Perfume – the word – makes us associate something good, the smell of roses, of lily-of-the-valley, of incense and cinnamon and Shalimar and Narcisse Noir and Mitsouko and any number of names branded into our awareness of – perfume.

At least, that’s how it used to be. Because in 2006, the renegade French niche perfume house of Etat Libre d’Orange decided to push the buttons of perfume preconceptions everywhere and gave an unsuspecting world a stupendous creation named ‘Sécrétions Magnifiques’ – Magnificent Secretions. A liquid love letter, if you please, to the ‘heavenly stench of humanity’. Sweat, saliva, milk, sperm, blood – oh, yes! Let’s not forget, these are the folks behind such euphonious perfumes such as ‘Putain de Palaces’ (Palace Whore), Jasmin et Cigarettes, and my own favorite, ‘Don’t Get Me Wrong, Baby, I Don’t Swallow’. I would love to see that advertising…

I came across a few drops – I wasn’t fool enough to try it on my skin – in 2008, and I think my olfactory synapses exploded. That’s what I got for thinking that perfume should be beautiful, that scents should smell good. Because it was – at least to my nose – the stench of humanity, and no heaven in sight. Spunk and funk in a bottle, with added blood. Or I could put it another way – the kind of night to remember you could never, ever, tell your mother you had, or even your best friend, because it involved hair-raising activities neither would approve of.

Katie Puckrik, video perfumista extraordinaire, put it thus: “This smells like a crime scene.”

But is it perfume if it stinks? There are people, I’ll have you know, who actually buy this stuff – and wear it, in public even. Is it possible that this is in effect one overlarge and very hyped practical joke – to turn our perceptions upside down, to make us aware of just how far we’re removed from our animal origins, to make us aware, in fact, that no matter what we wear, no matter what we buy, dab, spray or embalm ourselves with, underneath it all, buried beneath layers of soap and shampoo and body lotions and deodorants and scents in all permutations – people, let’s face it. We stink.

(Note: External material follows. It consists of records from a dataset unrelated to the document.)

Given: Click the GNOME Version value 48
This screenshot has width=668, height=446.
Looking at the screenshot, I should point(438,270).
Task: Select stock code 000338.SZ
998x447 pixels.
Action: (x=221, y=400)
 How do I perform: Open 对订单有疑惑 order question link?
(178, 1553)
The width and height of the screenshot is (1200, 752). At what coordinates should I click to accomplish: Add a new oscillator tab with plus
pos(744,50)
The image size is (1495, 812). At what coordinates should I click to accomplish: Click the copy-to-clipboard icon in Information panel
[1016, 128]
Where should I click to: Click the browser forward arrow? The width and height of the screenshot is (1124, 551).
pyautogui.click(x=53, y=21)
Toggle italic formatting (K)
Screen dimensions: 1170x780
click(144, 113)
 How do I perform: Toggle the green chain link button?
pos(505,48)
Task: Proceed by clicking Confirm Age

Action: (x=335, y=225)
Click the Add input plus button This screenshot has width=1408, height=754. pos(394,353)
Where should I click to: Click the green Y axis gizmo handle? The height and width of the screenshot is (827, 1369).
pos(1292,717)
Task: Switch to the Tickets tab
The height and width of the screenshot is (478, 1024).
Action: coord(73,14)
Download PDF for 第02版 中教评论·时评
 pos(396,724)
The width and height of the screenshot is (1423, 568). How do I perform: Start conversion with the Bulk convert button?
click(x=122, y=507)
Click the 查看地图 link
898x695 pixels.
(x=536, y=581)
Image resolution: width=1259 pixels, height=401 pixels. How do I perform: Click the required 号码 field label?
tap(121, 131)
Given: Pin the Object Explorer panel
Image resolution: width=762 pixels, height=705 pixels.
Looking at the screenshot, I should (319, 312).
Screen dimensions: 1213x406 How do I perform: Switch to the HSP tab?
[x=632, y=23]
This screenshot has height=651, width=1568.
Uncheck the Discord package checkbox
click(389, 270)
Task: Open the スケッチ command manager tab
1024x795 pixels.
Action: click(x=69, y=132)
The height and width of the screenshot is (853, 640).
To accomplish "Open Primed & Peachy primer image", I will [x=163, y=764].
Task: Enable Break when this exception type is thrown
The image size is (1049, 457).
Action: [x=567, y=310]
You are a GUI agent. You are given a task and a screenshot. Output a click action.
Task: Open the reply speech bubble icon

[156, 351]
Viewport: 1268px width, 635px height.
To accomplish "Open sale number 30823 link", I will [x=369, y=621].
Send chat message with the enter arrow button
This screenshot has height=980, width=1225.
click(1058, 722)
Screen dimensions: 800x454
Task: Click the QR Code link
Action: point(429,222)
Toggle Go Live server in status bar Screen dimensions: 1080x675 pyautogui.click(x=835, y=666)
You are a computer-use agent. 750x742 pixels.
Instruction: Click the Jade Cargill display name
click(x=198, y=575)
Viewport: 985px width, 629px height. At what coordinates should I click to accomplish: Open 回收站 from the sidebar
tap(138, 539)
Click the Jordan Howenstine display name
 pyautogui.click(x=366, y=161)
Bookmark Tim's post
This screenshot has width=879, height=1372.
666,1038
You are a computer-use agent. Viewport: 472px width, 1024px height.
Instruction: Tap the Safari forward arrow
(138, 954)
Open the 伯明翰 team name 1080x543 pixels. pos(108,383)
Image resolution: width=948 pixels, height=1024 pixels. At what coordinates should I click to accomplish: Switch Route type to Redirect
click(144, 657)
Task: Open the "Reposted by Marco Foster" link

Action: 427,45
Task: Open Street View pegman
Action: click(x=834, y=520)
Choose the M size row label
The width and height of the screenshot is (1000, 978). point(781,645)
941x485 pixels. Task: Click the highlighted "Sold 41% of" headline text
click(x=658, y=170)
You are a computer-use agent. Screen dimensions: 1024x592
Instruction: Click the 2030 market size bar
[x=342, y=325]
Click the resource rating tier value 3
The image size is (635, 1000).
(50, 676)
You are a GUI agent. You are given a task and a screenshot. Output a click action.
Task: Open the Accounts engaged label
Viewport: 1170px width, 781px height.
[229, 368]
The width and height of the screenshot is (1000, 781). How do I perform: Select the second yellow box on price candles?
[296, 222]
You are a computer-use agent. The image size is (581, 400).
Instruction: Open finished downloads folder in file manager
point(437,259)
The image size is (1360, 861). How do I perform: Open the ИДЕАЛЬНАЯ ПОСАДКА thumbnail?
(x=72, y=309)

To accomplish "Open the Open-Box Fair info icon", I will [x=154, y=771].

In a famous letter, Napoleon wrote to Josephine: “I arrive home in three days. Don’t wash.’ That got many laughs since those letters were published, simply for being so alien to our modern sensibilities. Ew. Three days without soap and water, in an age without deodorant, even. Napoleon wanted Josephine, not Josephine with an overlay of the musky scents she loved to wear, but the musk that was all her own.

Once upon a time, I had a boyfriend, if not as extreme as Napoleon, who could relate to that. The day after a rip-roaring party, when I wafted hangover, leftover scent traces and cigarette smoke, always did him in. So far as he was concerned, I only lacked one thing to be perfect.

The extra layer of ‘human’ that Etat Libre can now supply in a bottle.

I live for many things – for music, for literature, for my writing, my loved ones, for art and for the art that is – perfume. I live for the epiphanies in bottles that make me…walk taller, feel better, feel prettier, sexier, more in command of strange situations, more confident and at ease. Just as Jean Grenouille in ‘Perfume – the story of a murderer’ was shunned for not having any human aura of his own, I feel somehow diminished without perfume, less complex and even – dare I say it – less human and definitely less female.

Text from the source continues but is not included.